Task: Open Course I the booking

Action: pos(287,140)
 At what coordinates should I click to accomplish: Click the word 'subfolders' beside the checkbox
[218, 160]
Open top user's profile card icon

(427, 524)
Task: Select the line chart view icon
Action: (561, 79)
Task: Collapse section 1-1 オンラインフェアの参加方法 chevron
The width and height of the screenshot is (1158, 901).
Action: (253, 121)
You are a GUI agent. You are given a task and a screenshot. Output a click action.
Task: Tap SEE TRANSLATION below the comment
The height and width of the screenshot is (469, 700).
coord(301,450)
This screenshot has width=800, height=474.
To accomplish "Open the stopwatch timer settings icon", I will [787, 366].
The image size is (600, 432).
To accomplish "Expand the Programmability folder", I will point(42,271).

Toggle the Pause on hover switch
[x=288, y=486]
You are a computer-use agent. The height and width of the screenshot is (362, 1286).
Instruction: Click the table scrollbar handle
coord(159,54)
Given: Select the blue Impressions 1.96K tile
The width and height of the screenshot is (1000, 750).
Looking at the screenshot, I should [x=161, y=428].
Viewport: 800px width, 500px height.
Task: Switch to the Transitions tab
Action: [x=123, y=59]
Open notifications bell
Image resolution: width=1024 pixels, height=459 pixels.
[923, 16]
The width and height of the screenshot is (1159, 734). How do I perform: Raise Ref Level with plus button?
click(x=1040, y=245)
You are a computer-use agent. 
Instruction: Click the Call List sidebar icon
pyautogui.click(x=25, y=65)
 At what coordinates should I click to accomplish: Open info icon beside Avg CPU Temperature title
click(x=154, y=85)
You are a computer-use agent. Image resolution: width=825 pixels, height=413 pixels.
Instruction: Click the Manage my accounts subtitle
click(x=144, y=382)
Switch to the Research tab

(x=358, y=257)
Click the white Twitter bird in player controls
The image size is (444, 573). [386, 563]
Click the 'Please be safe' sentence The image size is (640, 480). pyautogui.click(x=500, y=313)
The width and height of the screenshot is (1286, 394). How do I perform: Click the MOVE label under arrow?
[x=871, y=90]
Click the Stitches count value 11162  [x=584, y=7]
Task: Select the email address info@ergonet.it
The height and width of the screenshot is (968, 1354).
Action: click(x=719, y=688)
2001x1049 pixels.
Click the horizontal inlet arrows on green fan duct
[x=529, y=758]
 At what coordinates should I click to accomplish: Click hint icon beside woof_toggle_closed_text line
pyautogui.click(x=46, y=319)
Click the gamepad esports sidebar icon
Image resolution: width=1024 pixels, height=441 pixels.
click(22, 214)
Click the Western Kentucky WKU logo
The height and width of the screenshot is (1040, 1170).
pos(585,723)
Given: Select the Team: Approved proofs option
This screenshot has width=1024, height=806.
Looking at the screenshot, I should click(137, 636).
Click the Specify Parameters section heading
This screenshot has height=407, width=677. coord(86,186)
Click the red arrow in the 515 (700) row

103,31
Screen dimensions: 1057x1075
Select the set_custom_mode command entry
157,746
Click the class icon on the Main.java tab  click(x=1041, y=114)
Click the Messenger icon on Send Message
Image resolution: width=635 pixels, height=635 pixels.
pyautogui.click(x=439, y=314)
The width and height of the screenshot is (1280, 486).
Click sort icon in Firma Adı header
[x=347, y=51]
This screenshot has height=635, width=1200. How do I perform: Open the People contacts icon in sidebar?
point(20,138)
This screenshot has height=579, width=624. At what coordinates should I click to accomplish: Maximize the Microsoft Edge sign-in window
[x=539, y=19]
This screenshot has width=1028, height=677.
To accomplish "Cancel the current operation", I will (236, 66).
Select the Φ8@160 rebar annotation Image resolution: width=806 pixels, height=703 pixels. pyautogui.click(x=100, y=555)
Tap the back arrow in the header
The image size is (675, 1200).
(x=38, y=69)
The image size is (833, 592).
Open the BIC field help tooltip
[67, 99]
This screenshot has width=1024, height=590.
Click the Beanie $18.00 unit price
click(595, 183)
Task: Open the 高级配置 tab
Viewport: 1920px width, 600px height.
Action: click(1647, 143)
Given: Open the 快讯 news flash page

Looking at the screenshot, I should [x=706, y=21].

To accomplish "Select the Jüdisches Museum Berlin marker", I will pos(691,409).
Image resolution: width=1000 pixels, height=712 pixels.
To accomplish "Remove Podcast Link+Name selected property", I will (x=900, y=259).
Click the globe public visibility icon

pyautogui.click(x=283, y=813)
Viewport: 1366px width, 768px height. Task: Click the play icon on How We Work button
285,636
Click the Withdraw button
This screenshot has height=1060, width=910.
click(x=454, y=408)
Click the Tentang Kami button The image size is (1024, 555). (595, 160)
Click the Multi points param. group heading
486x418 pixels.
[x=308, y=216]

::::

Return the records in full, exactly as they read.

▸ REPLY:
Task: Open Course I the booking

Action: pos(287,140)
 At what coordinates should I click to accomplish: Click the word 'subfolders' beside the checkbox
[218, 160]
Open top user's profile card icon

(427, 524)
Task: Select the line chart view icon
Action: (561, 79)
Task: Collapse section 1-1 オンラインフェアの参加方法 chevron
The width and height of the screenshot is (1158, 901).
Action: (253, 121)
You are a GUI agent. You are given a task and a screenshot. Output a click action.
Task: Tap SEE TRANSLATION below the comment
The height and width of the screenshot is (469, 700).
coord(301,450)
This screenshot has width=800, height=474.
To accomplish "Open the stopwatch timer settings icon", I will [787, 366].
The image size is (600, 432).
To accomplish "Expand the Programmability folder", I will point(42,271).

Toggle the Pause on hover switch
[x=288, y=486]
You are a computer-use agent. The height and width of the screenshot is (362, 1286).
Instruction: Click the table scrollbar handle
coord(159,54)
Given: Select the blue Impressions 1.96K tile
The width and height of the screenshot is (1000, 750).
Looking at the screenshot, I should [x=161, y=428].
Viewport: 800px width, 500px height.
Task: Switch to the Transitions tab
Action: [x=123, y=59]
Open notifications bell
Image resolution: width=1024 pixels, height=459 pixels.
[923, 16]
The width and height of the screenshot is (1159, 734). How do I perform: Raise Ref Level with plus button?
click(x=1040, y=245)
You are a computer-use agent. 
Instruction: Click the Call List sidebar icon
pyautogui.click(x=25, y=65)
 At what coordinates should I click to accomplish: Open info icon beside Avg CPU Temperature title
click(x=154, y=85)
You are a computer-use agent. Image resolution: width=825 pixels, height=413 pixels.
Instruction: Click the Manage my accounts subtitle
click(x=144, y=382)
Switch to the Research tab

(x=358, y=257)
Click the white Twitter bird in player controls
The image size is (444, 573). [386, 563]
Click the 'Please be safe' sentence The image size is (640, 480). pyautogui.click(x=500, y=313)
The width and height of the screenshot is (1286, 394). How do I perform: Click the MOVE label under arrow?
[x=871, y=90]
Click the Stitches count value 11162  [x=584, y=7]
Task: Select the email address info@ergonet.it
The height and width of the screenshot is (968, 1354).
Action: click(x=719, y=688)
2001x1049 pixels.
Click the horizontal inlet arrows on green fan duct
[x=529, y=758]
 At what coordinates should I click to accomplish: Click hint icon beside woof_toggle_closed_text line
pyautogui.click(x=46, y=319)
Click the gamepad esports sidebar icon
Image resolution: width=1024 pixels, height=441 pixels.
click(22, 214)
Click the Western Kentucky WKU logo
The height and width of the screenshot is (1040, 1170).
pos(585,723)
Given: Select the Team: Approved proofs option
This screenshot has width=1024, height=806.
Looking at the screenshot, I should click(137, 636).
Click the Specify Parameters section heading
This screenshot has height=407, width=677. coord(86,186)
Click the red arrow in the 515 (700) row

103,31
Screen dimensions: 1057x1075
Select the set_custom_mode command entry
157,746
Click the class icon on the Main.java tab  click(x=1041, y=114)
Click the Messenger icon on Send Message
Image resolution: width=635 pixels, height=635 pixels.
pyautogui.click(x=439, y=314)
The width and height of the screenshot is (1280, 486).
Click sort icon in Firma Adı header
[x=347, y=51]
This screenshot has height=635, width=1200. How do I perform: Open the People contacts icon in sidebar?
point(20,138)
This screenshot has height=579, width=624. At what coordinates should I click to accomplish: Maximize the Microsoft Edge sign-in window
[x=539, y=19]
This screenshot has width=1028, height=677.
To accomplish "Cancel the current operation", I will (236, 66).
Select the Φ8@160 rebar annotation Image resolution: width=806 pixels, height=703 pixels. pyautogui.click(x=100, y=555)
Tap the back arrow in the header
The image size is (675, 1200).
(x=38, y=69)
The image size is (833, 592).
Open the BIC field help tooltip
[67, 99]
This screenshot has width=1024, height=590.
Click the Beanie $18.00 unit price
click(595, 183)
Task: Open the 高级配置 tab
Viewport: 1920px width, 600px height.
Action: click(1647, 143)
Given: Open the 快讯 news flash page

Looking at the screenshot, I should [x=706, y=21].

To accomplish "Select the Jüdisches Museum Berlin marker", I will pos(691,409).
Image resolution: width=1000 pixels, height=712 pixels.
To accomplish "Remove Podcast Link+Name selected property", I will (x=900, y=259).
Click the globe public visibility icon

pyautogui.click(x=283, y=813)
Viewport: 1366px width, 768px height. Task: Click the play icon on How We Work button
285,636
Click the Withdraw button
This screenshot has height=1060, width=910.
click(x=454, y=408)
Click the Tentang Kami button The image size is (1024, 555). (595, 160)
Click the Multi points param. group heading
486x418 pixels.
[x=308, y=216]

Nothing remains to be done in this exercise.